C.J. Chivers Tracked Ukraine’s Drone Warfare First – Up Close

The hardworking staff has long admired the journalistic work of New York Times reporter C.J. Chivers  (rhymes with shivers) during his years as a relentlessless war correspondent (Afghanistan, Libya, Syria), a tireless champion of military veterans, and – most recently – a firsthand witness to the drone war in Ukraine.

That last topic is much in the news lately in the wake of this week’s stunning New York Times Ukraine war report with a quintuple byline (Marc Santora, Lara Jakes, Andrew E. Kramer, Marco Hernandez and Liubov Sholudko).

A Thousand Snipers in the Sky: The New War in Ukraine

Drones have changed the war in Ukraine, with soldiers adapting off-the-shelf models and swarming the front lines.

When a mortar round exploded on top of their American-made Bradley infantry fighting vehicle, the Ukrainian soldiers inside were shaken but not terribly worried, having been hardened by artillery shelling over three years of war.

But then the small drones started to swarm.

They targeted the weakest points of the armored Bradley with a deadly precision that mortar fire doesn’t possess. One of the explosive drones struck the hatch right above where the commander was sitting.

“It tore my arm off,” recounted Jr. Sgt. Taras, the 31-year-old commander who, like others, used his first name in accordance with Ukrainian military protocols.

Scrambling for a tourniquet, Sergeant Taras saw that the team’s driver had also been hit, his eye blasted from its socket.

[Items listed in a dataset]

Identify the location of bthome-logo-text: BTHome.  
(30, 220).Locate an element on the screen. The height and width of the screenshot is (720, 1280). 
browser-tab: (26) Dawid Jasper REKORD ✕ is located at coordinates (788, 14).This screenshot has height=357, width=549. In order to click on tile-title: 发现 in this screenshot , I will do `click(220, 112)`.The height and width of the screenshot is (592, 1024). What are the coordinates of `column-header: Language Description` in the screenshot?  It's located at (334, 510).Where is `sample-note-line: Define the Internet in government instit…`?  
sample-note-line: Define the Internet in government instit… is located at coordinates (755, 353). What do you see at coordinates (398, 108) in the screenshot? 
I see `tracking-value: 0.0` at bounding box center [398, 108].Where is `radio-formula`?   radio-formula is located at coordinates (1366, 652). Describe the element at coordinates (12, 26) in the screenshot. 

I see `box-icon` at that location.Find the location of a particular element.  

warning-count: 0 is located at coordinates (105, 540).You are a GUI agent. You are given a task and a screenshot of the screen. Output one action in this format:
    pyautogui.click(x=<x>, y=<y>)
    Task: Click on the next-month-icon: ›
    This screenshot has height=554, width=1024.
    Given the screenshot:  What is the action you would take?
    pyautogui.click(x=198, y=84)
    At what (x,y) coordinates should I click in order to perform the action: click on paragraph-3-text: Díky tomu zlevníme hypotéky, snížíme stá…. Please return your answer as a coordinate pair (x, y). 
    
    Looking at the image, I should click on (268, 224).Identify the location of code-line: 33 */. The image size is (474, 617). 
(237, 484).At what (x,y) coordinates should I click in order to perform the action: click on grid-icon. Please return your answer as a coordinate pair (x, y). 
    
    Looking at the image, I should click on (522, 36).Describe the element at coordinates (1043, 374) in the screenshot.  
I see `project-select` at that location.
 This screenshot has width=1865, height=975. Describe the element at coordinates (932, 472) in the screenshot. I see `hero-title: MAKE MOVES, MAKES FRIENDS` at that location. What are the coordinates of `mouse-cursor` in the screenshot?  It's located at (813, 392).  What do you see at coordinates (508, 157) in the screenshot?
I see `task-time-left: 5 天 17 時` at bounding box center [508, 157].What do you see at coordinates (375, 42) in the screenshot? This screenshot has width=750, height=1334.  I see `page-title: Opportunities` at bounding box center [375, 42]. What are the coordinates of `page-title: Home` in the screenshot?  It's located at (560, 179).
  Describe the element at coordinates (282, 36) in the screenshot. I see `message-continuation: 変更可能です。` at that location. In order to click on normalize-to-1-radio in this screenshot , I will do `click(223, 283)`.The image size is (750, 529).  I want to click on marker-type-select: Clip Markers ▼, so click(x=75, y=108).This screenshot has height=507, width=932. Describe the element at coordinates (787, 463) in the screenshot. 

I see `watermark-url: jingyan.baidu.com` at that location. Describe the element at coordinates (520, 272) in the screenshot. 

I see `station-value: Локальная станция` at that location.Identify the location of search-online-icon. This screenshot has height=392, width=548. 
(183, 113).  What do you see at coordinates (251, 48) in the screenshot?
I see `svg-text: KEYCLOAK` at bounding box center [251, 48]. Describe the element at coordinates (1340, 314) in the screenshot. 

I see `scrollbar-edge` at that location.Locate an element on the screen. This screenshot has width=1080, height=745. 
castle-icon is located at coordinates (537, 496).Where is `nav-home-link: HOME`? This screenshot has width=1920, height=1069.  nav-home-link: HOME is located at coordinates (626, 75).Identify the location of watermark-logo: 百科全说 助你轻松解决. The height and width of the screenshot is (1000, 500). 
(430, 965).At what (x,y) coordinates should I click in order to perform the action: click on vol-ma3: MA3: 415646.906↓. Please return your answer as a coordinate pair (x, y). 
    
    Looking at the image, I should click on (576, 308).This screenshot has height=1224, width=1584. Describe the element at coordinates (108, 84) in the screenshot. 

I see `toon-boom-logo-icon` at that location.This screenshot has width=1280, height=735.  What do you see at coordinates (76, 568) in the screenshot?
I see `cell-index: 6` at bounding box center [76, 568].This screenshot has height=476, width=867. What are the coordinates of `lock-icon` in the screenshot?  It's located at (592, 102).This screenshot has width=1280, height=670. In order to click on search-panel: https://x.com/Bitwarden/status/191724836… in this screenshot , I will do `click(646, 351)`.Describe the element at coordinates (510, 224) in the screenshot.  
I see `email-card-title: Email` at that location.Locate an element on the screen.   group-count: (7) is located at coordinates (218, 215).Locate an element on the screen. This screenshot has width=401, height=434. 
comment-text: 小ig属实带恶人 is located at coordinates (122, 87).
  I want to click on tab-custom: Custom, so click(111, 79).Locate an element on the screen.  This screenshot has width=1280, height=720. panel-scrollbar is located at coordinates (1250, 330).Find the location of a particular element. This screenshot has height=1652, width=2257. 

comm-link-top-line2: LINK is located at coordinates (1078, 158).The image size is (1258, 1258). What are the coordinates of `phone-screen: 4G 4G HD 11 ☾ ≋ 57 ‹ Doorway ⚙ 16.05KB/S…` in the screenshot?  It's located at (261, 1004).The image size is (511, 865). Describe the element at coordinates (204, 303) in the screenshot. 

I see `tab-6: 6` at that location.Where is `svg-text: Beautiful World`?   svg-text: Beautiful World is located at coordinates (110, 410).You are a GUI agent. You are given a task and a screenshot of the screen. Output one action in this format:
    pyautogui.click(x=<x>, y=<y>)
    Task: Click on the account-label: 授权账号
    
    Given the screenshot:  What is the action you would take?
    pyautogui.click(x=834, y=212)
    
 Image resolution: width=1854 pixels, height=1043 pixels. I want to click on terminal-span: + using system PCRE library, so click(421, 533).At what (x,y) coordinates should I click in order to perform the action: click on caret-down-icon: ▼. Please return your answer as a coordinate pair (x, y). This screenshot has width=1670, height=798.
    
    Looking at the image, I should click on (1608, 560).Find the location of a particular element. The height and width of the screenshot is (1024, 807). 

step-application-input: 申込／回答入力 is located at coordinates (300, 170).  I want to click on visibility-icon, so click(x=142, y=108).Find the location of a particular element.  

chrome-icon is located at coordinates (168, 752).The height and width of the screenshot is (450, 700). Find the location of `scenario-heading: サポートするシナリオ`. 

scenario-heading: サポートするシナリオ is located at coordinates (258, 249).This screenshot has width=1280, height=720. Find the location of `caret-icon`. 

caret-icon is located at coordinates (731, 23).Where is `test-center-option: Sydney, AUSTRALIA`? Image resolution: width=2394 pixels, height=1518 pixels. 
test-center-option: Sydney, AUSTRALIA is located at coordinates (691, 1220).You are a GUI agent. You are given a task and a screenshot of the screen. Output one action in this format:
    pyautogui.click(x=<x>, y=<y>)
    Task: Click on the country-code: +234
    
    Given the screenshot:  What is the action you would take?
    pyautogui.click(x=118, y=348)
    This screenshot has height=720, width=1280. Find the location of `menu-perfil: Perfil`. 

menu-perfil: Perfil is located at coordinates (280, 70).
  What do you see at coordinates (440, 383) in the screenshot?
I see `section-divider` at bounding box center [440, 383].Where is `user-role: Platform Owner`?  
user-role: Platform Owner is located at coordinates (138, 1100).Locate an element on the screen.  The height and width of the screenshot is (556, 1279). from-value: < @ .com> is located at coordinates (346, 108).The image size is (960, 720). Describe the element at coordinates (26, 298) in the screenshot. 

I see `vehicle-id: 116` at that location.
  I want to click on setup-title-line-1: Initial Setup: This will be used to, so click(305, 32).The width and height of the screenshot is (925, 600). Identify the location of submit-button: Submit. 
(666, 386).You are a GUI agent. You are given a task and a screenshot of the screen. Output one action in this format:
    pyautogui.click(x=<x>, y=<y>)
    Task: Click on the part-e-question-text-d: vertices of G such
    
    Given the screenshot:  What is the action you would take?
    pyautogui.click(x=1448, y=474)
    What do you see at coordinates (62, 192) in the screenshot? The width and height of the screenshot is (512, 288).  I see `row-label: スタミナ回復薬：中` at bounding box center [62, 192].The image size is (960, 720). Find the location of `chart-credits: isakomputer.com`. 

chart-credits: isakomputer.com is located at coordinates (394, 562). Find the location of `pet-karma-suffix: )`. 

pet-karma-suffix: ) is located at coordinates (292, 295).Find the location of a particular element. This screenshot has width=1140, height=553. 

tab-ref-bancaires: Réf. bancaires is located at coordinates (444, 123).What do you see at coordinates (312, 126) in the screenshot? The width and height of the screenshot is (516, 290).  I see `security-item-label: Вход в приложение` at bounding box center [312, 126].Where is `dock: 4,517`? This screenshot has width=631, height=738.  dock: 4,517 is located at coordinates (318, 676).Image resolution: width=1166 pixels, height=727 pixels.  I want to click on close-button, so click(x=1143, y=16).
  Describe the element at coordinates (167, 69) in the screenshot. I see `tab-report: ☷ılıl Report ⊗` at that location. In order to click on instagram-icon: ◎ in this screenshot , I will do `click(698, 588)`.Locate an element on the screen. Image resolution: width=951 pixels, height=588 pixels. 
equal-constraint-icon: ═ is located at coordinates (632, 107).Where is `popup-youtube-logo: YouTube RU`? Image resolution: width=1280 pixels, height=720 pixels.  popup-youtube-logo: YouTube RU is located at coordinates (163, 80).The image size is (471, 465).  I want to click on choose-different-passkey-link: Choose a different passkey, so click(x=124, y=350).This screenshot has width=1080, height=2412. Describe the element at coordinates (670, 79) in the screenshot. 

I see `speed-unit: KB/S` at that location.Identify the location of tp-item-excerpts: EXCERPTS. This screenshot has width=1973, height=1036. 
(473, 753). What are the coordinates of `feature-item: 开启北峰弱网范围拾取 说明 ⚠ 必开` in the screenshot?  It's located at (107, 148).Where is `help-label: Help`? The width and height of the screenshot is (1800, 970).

• **What to do**
In the piece above on C.J. Chivers and Ukraine's drone war, what part of the Bradley did one of the explosive drones strike?

• **Response area**
It struck the hatch right above where the commander was sitting.